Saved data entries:
⁂

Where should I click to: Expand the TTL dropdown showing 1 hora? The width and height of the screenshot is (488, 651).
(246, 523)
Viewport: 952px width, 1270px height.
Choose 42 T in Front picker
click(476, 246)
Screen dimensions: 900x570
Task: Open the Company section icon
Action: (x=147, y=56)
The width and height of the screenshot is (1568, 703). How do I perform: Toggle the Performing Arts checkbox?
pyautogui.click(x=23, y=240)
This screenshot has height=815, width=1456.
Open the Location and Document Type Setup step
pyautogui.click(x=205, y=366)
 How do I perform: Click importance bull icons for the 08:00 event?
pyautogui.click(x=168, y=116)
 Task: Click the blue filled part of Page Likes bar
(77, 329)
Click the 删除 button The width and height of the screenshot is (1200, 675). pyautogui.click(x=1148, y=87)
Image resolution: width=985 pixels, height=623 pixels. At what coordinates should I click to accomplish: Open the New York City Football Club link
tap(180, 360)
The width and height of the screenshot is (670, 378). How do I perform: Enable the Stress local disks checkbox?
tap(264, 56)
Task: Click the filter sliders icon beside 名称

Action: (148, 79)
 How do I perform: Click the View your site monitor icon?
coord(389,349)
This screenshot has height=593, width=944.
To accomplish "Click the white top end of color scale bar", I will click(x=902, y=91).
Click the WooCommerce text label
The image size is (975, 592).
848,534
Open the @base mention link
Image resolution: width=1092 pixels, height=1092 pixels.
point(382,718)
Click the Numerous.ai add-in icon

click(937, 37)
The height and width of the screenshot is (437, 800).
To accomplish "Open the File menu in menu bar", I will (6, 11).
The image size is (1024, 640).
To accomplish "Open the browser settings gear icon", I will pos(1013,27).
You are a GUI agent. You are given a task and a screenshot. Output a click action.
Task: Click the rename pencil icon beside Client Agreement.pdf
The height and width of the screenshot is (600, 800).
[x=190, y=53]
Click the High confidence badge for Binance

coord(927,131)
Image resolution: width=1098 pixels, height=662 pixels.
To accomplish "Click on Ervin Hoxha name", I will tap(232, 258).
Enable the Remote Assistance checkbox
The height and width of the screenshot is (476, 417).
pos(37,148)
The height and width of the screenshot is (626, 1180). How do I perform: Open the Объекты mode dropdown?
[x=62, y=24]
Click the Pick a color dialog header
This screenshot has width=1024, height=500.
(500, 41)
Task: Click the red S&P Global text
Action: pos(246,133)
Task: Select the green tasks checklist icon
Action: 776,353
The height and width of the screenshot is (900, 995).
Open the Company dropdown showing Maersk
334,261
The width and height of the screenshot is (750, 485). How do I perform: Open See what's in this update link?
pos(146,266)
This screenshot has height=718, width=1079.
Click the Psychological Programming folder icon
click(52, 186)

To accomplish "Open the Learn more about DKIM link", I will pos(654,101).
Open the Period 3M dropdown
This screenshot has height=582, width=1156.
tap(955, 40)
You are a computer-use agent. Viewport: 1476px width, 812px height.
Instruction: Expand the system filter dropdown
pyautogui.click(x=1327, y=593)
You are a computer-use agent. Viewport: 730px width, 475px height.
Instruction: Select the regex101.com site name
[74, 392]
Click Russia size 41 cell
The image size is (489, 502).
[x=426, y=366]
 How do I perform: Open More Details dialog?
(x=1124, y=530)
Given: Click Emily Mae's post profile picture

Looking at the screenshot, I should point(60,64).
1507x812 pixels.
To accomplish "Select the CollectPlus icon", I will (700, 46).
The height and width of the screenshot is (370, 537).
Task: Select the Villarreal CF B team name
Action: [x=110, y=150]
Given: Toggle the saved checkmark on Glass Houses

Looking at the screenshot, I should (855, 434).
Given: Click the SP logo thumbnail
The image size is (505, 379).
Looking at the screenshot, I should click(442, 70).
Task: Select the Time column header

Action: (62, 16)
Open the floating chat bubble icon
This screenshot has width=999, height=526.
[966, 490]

⁂

Work to be completed: Lines with "computer": return each one from the data above.

Written answer:
You are a computer-use agent. Viewport: 1476px width, 812px height.
You are a computer-use agent. Viewport: 730px width, 475px height.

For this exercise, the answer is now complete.